Assis entre Aurélie et Mlle Perronneau, M. Gavel faisait à celle-ci des compliments exagérés, non sans mesure, toutefois, car elle était trop avisée pour se laisser berner facilement. Sans être précisément laide (elle était âgée de dix-neuf ans), cette fille avait les traits rades et les yeux hardis, ce qui ne l’empêchait point de minauder et de faire volontiers l’ingénue.
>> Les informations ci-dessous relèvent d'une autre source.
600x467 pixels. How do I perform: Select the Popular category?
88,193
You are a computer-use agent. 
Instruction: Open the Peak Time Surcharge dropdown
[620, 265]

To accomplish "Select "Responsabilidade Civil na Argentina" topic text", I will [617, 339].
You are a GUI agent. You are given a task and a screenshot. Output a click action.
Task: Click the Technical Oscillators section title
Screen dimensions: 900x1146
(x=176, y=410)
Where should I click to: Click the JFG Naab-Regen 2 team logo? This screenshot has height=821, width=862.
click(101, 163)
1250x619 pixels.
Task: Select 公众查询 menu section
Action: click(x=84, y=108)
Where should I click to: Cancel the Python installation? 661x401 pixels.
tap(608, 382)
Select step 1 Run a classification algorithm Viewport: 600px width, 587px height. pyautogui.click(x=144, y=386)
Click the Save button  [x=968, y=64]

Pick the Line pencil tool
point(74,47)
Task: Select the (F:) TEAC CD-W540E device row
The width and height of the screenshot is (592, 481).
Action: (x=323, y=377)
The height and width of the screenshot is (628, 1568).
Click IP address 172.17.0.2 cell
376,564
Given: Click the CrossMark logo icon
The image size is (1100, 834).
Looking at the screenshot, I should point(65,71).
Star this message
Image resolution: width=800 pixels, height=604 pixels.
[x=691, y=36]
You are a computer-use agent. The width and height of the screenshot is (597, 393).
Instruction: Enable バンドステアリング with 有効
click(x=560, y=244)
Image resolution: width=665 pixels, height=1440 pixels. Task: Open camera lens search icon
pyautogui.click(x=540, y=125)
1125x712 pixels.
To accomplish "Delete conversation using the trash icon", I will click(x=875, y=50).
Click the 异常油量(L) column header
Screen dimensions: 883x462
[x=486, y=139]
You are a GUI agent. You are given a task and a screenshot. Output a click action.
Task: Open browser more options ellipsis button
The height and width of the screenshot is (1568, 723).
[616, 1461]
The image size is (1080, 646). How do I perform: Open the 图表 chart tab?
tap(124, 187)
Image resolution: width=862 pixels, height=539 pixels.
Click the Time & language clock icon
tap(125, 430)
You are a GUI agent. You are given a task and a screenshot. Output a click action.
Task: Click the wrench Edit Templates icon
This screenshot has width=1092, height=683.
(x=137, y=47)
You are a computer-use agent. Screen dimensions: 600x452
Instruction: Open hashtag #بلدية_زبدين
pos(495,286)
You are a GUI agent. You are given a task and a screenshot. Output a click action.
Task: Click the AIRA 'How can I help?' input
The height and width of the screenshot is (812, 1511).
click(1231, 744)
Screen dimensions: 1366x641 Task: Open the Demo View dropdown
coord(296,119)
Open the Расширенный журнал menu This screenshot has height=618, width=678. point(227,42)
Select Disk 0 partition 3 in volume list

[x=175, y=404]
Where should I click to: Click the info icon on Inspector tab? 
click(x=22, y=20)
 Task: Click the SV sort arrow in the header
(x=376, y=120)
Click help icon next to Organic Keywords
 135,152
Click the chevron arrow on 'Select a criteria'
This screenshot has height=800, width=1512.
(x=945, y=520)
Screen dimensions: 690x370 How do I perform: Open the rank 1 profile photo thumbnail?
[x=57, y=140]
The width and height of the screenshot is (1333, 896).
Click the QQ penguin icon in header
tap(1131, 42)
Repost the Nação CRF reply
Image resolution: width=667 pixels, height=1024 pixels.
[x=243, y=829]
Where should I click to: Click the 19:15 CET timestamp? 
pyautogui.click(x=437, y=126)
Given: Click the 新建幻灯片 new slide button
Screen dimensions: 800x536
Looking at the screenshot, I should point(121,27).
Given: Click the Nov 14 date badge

Elle était habillée en demoiselle, sauf la coiffure du pays que son père lui détendait de quitter, et sur sa robe de soie ses doigts chargés de bagues jouaient avec une chaîne d’or.

— Vous vous moquez de moi, disait-elle à M. Gavel, — quoiqu’elle n’en crût rien, — vous vous moquez de moi, parce que je ne suis pas une demoiselle ; mais je suis du bois dont on fait les dames, et j’en serai une quelque jour.

— Voilà d’excellentes intentions, dit M. Gavel ; me permettez-vous de les communiquer à quelqu’un ?

— Pourquoi pas ? répondit-elle.

— À propos, m’sieur Bourdon, dit Perronneau, je peux vous donner des nouvelles de vos enfants. J’en ai reçu par leur conisciple, comme dit Sylvestre. Eh bien ! tout ça se porte bien, et ils se réjouissent tous trois de venir dans quinze jours, à Pâques. M. Émile va bien, et M. Jules aussi. Sylvestre m’a-t-écrit une lettre fameusement jolie, au moins. C’est pas parce que c’est mon fils, mais vrai, c’est gentil. Dam ! il fait bien d’apprendre, car il me coûte assez cher pour ça, depuis quatre ans qu’il est au collége. Et c’est qu’il me faut tout payer, moi, m’sieur Bourdon. C’est pas comme votre fils Jules qui a-t-une bourse. Moi, qui n’ai pas le bras long, comm’ vous, da ! je l’ai tant seulement pas demandée.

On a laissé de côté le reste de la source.